◆ **Task objective**: Would you work out how many lines below include the word "swatch"? Only that number is wanted.
*** Material to process Section Begins ***
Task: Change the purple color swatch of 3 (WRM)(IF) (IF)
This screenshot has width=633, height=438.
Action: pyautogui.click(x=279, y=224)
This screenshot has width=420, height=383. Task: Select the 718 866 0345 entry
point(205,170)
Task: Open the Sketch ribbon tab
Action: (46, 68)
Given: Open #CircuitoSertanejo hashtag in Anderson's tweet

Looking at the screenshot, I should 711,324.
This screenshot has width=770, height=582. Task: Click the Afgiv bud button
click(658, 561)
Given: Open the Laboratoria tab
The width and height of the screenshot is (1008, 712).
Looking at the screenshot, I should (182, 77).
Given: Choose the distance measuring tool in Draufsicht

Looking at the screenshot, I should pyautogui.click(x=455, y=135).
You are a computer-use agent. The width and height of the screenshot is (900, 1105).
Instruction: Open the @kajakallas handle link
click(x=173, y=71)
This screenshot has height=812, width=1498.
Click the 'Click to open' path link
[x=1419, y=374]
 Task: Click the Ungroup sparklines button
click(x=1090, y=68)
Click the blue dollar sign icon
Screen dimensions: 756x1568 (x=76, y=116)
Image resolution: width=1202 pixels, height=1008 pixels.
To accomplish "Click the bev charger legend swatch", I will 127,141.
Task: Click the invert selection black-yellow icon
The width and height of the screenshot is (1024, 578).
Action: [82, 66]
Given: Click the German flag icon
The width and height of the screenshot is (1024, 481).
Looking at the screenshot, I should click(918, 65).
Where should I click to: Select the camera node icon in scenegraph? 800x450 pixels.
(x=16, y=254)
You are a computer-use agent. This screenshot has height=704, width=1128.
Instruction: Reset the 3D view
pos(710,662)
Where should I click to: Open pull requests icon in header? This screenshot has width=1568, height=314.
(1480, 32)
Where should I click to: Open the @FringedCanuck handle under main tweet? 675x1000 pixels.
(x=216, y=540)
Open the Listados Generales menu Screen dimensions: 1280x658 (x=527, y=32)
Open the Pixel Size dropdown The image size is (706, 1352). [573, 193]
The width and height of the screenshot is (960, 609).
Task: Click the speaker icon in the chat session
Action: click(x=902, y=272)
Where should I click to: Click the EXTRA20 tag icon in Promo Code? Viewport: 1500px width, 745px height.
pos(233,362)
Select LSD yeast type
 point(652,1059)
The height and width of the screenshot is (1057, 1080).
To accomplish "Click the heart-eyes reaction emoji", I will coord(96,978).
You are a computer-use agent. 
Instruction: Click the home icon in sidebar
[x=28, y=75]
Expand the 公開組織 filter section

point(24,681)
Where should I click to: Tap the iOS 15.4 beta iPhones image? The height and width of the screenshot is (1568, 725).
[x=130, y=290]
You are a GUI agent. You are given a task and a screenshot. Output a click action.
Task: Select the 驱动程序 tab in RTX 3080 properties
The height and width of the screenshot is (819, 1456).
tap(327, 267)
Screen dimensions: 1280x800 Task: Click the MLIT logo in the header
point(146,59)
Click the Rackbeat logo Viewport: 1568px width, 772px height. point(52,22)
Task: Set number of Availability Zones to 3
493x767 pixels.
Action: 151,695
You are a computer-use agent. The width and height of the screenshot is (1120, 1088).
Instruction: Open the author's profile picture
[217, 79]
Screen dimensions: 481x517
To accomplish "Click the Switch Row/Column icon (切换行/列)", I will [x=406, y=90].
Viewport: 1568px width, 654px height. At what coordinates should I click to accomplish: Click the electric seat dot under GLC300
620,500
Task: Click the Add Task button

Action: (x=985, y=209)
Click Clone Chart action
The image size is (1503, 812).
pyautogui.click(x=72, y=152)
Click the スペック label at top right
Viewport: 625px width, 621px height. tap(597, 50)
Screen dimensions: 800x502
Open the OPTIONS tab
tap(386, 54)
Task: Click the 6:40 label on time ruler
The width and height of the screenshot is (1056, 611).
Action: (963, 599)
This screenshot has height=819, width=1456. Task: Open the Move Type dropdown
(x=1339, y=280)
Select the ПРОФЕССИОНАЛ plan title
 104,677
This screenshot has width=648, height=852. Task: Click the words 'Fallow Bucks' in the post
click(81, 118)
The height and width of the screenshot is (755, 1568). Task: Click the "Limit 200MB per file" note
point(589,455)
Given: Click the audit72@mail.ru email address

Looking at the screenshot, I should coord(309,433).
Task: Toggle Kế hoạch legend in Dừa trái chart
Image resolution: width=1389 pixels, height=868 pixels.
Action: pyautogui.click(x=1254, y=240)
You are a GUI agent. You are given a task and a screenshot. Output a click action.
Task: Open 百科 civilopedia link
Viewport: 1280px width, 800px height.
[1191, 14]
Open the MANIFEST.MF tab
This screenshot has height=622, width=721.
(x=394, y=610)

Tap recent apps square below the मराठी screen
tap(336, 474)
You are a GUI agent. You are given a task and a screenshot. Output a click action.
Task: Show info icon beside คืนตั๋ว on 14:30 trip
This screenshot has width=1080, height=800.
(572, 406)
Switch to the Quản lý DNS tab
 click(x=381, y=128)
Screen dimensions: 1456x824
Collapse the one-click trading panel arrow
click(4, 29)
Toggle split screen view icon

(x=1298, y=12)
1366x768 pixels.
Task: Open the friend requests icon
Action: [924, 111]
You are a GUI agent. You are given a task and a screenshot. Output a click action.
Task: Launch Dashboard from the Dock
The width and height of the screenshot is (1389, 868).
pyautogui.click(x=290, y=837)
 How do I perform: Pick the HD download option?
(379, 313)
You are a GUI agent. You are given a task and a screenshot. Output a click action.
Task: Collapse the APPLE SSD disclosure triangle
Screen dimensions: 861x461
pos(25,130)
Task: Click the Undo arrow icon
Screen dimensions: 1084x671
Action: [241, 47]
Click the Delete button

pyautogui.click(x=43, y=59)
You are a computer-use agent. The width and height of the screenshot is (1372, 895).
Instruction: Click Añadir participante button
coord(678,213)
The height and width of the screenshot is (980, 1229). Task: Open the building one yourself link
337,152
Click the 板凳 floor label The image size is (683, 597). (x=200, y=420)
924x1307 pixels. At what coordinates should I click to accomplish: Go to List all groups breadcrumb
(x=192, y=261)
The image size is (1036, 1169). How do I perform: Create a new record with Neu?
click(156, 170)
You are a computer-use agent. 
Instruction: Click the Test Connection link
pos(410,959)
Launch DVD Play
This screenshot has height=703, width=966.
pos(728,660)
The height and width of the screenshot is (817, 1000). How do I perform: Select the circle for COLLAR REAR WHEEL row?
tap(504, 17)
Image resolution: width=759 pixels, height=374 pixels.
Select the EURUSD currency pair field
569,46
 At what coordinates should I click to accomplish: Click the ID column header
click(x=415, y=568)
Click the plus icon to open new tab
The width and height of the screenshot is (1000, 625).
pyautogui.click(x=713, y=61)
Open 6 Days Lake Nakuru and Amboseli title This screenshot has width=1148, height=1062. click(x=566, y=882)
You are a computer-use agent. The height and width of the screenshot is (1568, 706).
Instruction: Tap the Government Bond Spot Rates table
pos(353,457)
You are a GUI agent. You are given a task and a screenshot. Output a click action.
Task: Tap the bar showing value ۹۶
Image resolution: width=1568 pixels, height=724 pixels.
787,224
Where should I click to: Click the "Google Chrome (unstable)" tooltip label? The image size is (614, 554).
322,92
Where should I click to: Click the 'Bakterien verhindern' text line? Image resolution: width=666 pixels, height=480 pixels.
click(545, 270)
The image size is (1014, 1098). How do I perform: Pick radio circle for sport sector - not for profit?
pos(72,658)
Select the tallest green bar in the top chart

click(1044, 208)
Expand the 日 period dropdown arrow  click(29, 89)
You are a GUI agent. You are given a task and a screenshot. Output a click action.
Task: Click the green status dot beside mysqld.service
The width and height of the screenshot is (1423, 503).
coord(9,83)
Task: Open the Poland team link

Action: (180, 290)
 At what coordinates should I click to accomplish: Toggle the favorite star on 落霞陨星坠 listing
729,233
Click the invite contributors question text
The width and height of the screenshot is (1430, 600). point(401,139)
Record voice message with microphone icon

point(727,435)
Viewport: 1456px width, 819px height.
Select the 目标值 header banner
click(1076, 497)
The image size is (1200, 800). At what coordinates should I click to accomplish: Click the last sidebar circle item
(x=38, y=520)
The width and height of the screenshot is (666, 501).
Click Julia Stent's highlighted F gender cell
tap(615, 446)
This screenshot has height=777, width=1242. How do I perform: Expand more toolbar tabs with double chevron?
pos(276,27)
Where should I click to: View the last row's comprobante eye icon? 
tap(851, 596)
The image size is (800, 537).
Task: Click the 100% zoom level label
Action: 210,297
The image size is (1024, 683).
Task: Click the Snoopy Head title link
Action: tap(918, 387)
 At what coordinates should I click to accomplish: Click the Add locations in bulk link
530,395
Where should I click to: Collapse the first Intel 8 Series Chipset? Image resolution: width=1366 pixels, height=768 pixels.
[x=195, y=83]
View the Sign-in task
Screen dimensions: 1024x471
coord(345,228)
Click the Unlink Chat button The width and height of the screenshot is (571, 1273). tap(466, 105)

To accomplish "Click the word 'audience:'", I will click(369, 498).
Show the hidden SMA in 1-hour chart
*** Material to process Section Ends ***
◆ **Exercise answer**: 2